> WHAT THE EXERCISE ASKS
Rewrite the lines in full, beginning at the line that contains "Screen dimensions: 900x1600" and stopping after the final line, and shift every coordinate up by 27. Leave the pictures out.

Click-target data
-=-=-=-=-

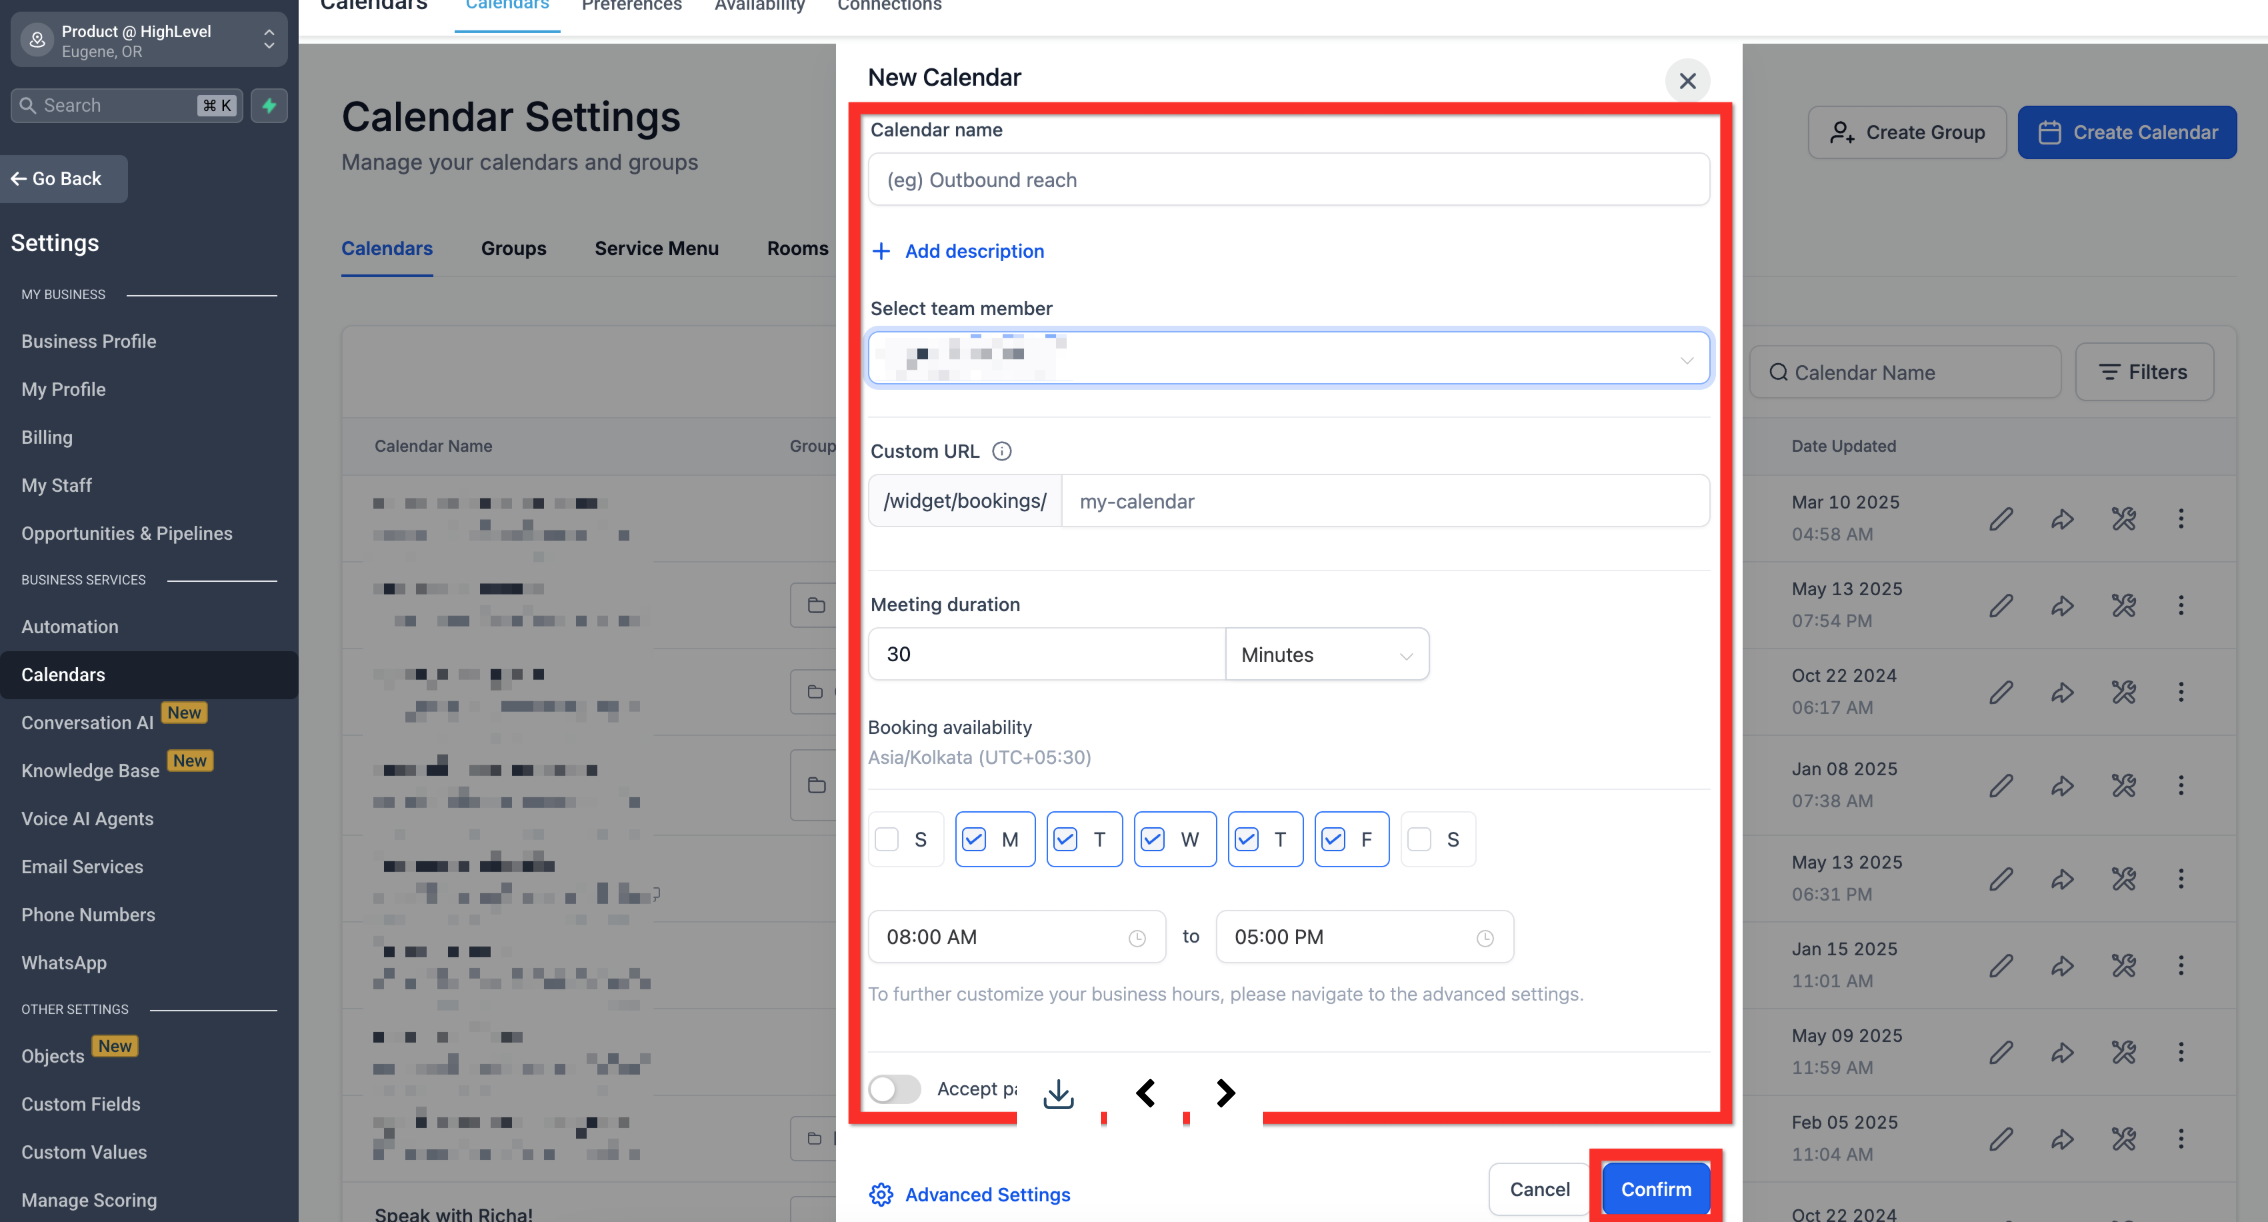Screen dimensions: 2268x1222
Task: Click the Confirm button
Action: click(1655, 1189)
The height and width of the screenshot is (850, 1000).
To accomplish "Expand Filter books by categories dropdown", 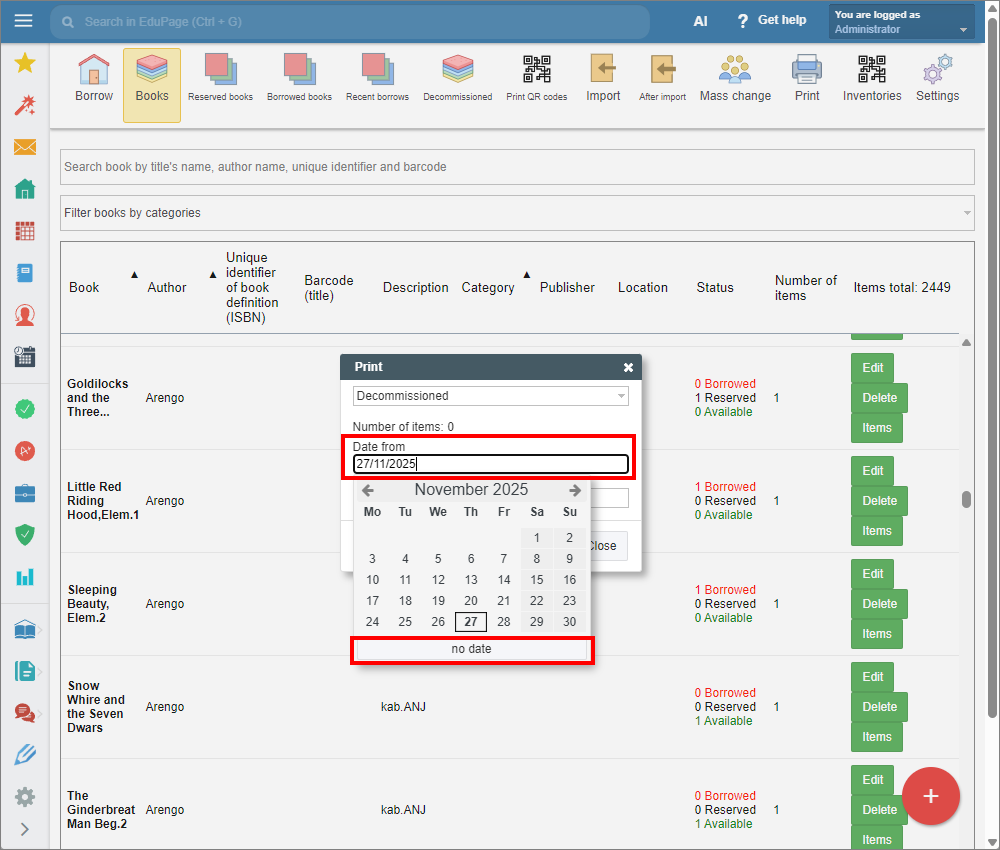I will [517, 213].
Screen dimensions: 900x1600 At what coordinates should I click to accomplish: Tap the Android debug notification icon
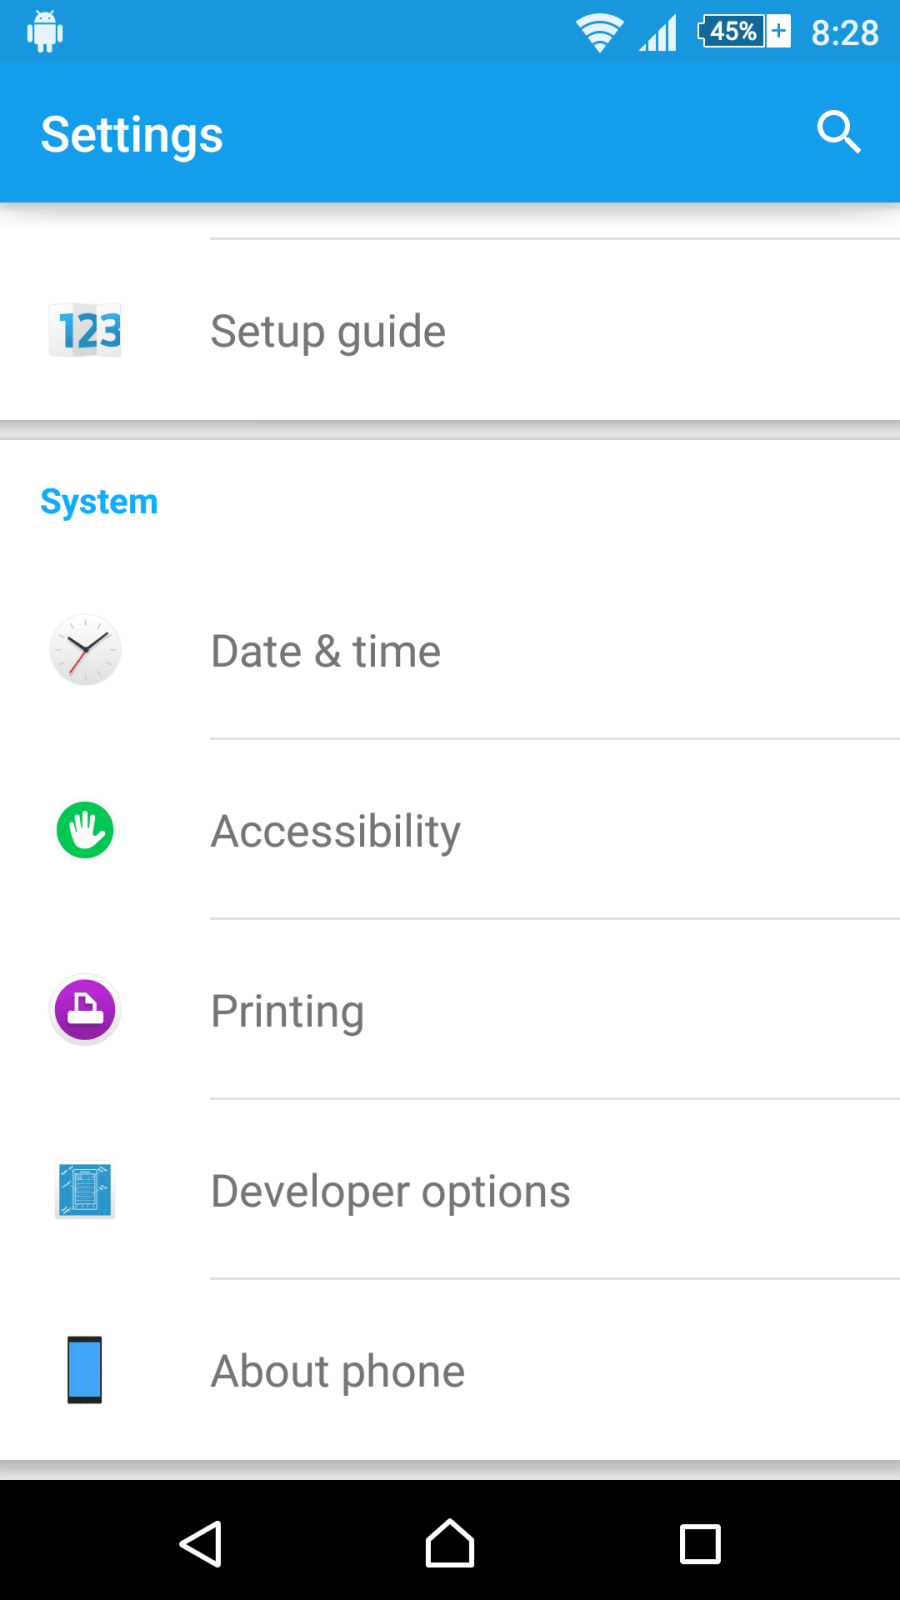[45, 32]
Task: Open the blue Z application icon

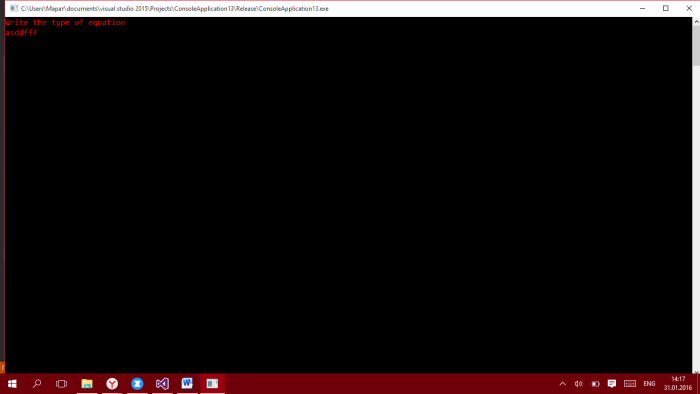Action: pos(137,384)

-=-=-=-=-

> OUTPUT OF THE TASK
Screen dimensions: 900x1600 At what coordinates should I click to accomplish: Tap the Android debug notification icon
[72, 59]
Task: Open the blue Z application icon

Action: pos(164,411)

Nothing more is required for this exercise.